Blockchain, as its definition in Wikipedia says "is a decentralized, distributed and public digital ledger that is used to record transactions across many computers so that the record cannot be altered retroactively without the alteration of all subsequent blocks and the collusion of the network". In other words, an information block, once created, timestamped and signed, and stored, cannot be ever modified at the later time without breaking up entire chain. That means, that it will be always there, and anyone at any time later will be able to verify who added the block, when, and if the contents of the block are valid or not.

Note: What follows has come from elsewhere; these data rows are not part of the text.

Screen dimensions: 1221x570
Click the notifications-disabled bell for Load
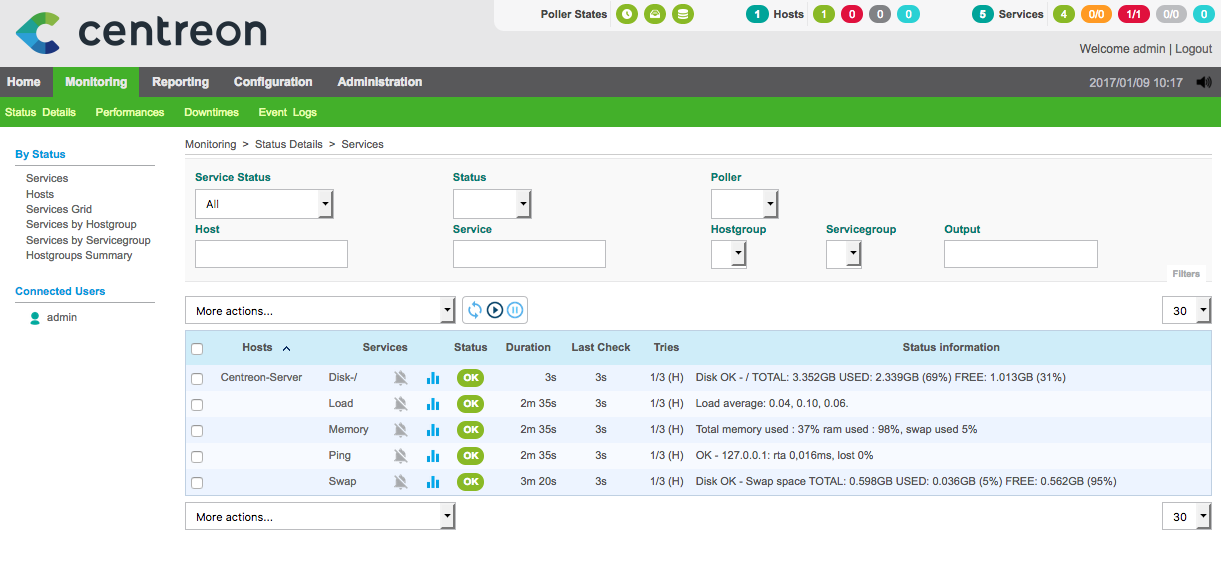401,404
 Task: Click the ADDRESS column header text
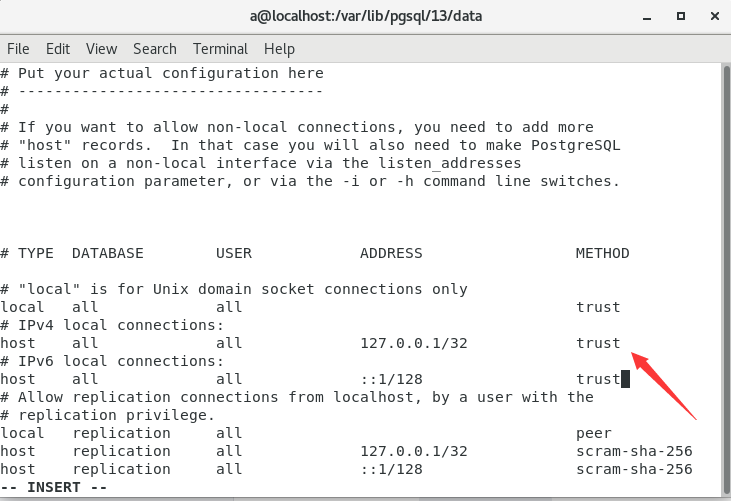(x=391, y=253)
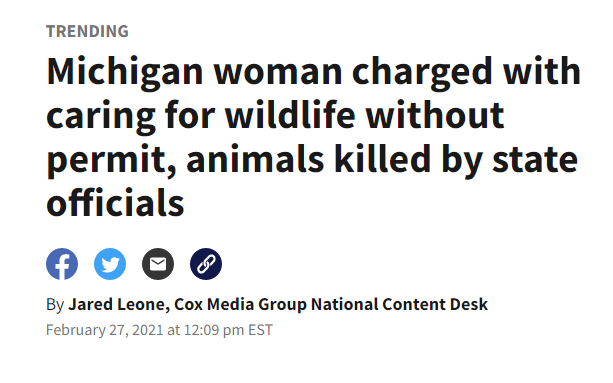Click Cox Media Group National Content Desk
613x383 pixels.
(x=331, y=304)
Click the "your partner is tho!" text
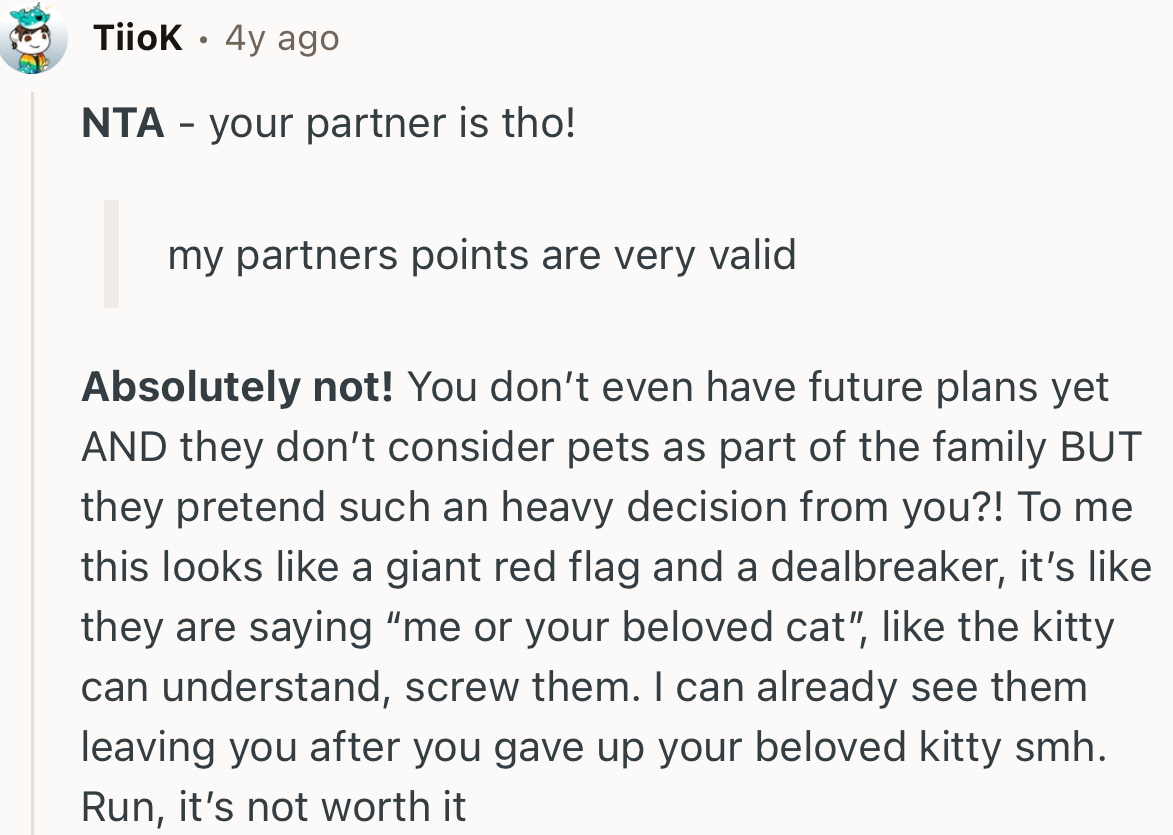Screen dimensions: 1173x835 [x=393, y=124]
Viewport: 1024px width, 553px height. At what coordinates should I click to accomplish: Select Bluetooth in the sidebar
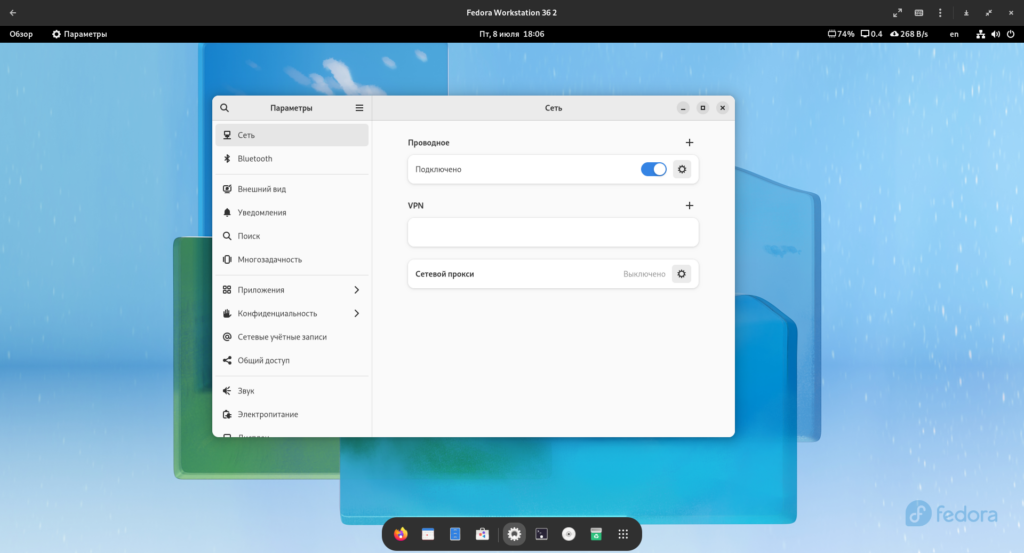pos(255,159)
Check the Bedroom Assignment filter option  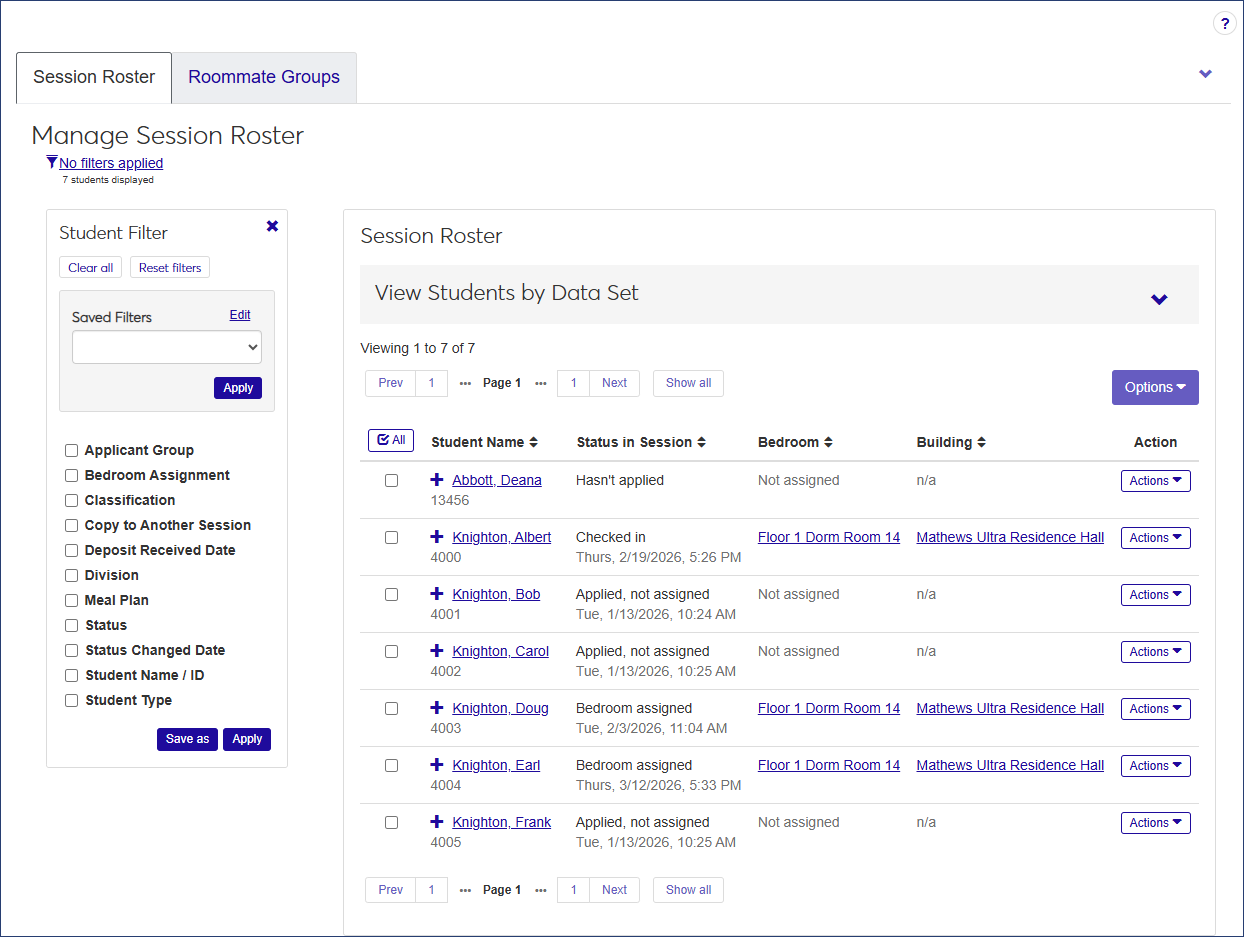click(x=71, y=475)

Based on that rather simplified definition, and going to Telecoms, one can immediately see many areas of possible applications at the first glance. For example, take CDRs. They seem to perfectly fit what blockchain offers: CDR should be written once, and never modified again. Theoretically you can take a CDR, timestamp it, sign it, and append to the end of chain. And so on with every record. Unfortunately it is not that simple. The amount of CDRs in even mid-sized system is extremely large, expect tens or hundreds new records every second. even if there existed blockchain algorithm which could accept such speed of transactions, it would add very large overhead to the useable data, which would finally render implementation impractical. Another aspect is privacy of the record. For most part, CDRs contain confidential information, whereas blockchain by design is "distributed and public", i.e. does not offer any way of controlling access to individual records.
The possible solution is perhaps is to create some kind of hybrid: regular transactional database which collects records in a normal way, and then, on a larger interval basis aggregates a subset of CDRs, calculates a checksum (or signature if you wish), and instead of passing individual CDRs to blockchain, would pass this checksum to be added to the chain. This would be something like "blockchain of blocks of blocks" instead of "blockchain of bocks", or a meta-blockchain. That way it would solve also a question of privacy, as the CDRs belonging to specific user could be grouped together, their contents never leave private database, however, their validity can always be verified.

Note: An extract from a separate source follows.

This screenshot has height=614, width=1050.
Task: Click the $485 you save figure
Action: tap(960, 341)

Apart from CDRs, there are many other data which can be stored in the blockchain. All account and financial-related information for example. Account creation, modification, rate changes, payments, credits, access grants and revokes - they change at the less speed and could possibly be stored in blockchain. Prepaid-based systems can also store snapshots of the account state (their balances) on the given moment of time.
Essentially, the above is just a database, with some extra integrity protection. Normal relational databases do not offer possibility to verify the state of the record back in time. There are of course transaction logs, which allow roll back the state of database to a given moment of the time, but that is designed rather to recover from errors, i.e. roll-back to a given moment of time, instead of quickly verifying its integrity.
Here I have discussed only one possible application of blockchain in the telecom, which is probably more general database specific that Telecom. There are more, which are worth of separate post.